# [WORK INSTRUCTIONS]
All lines with the word "Given" are to be found and copied from the listing.

# [DATA FOR THE TASK]
------------------------------

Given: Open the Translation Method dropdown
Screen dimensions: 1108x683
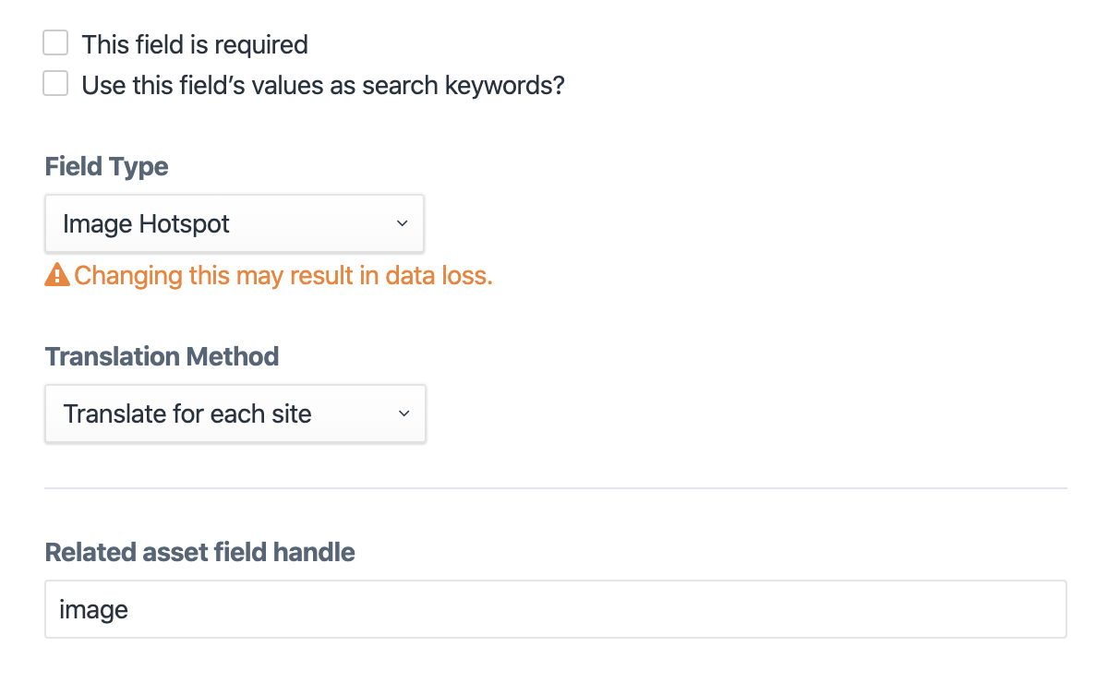Looking at the screenshot, I should 235,413.
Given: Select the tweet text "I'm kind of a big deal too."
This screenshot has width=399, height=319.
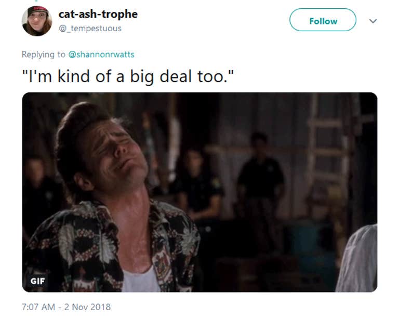Looking at the screenshot, I should [x=128, y=76].
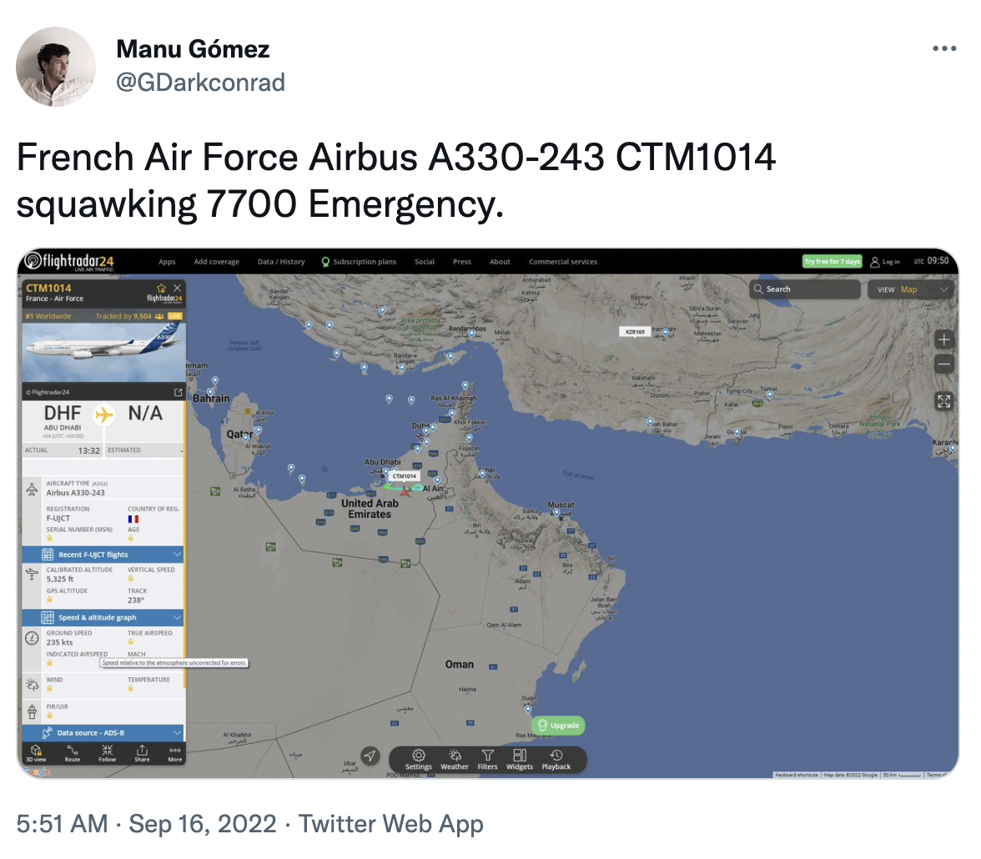Click the Follow aircraft icon
Viewport: 981px width, 859px height.
[x=107, y=752]
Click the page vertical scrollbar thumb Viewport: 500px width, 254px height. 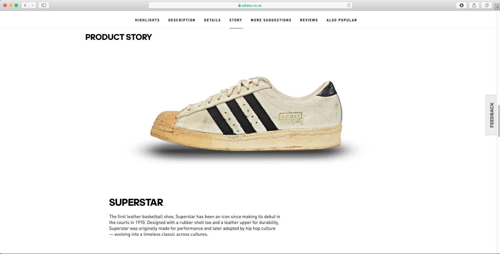pyautogui.click(x=499, y=121)
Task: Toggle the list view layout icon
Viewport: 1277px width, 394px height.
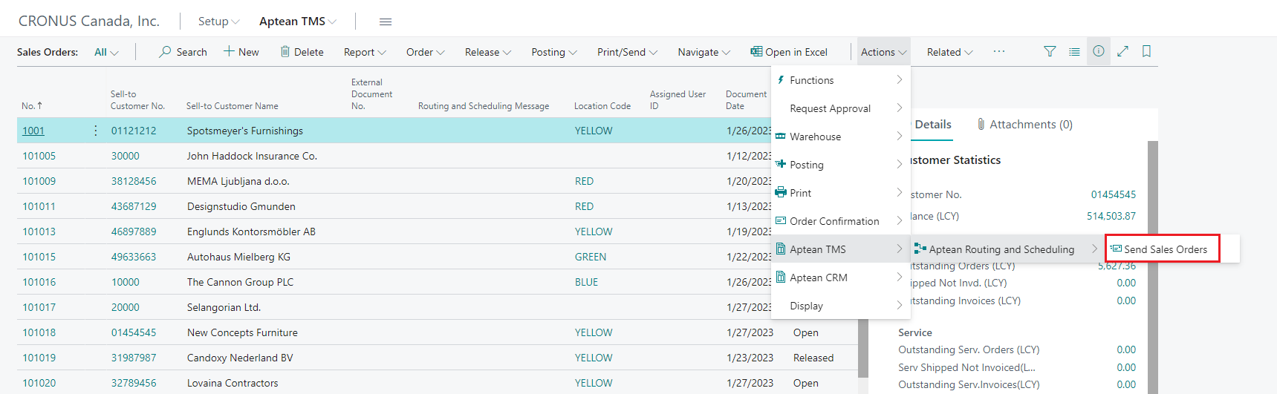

------------------------------

# [TASK SOLUTION]
Given: Open the Translation Method dropdown
Given: Select the tweet text "I'm kind of a big deal too."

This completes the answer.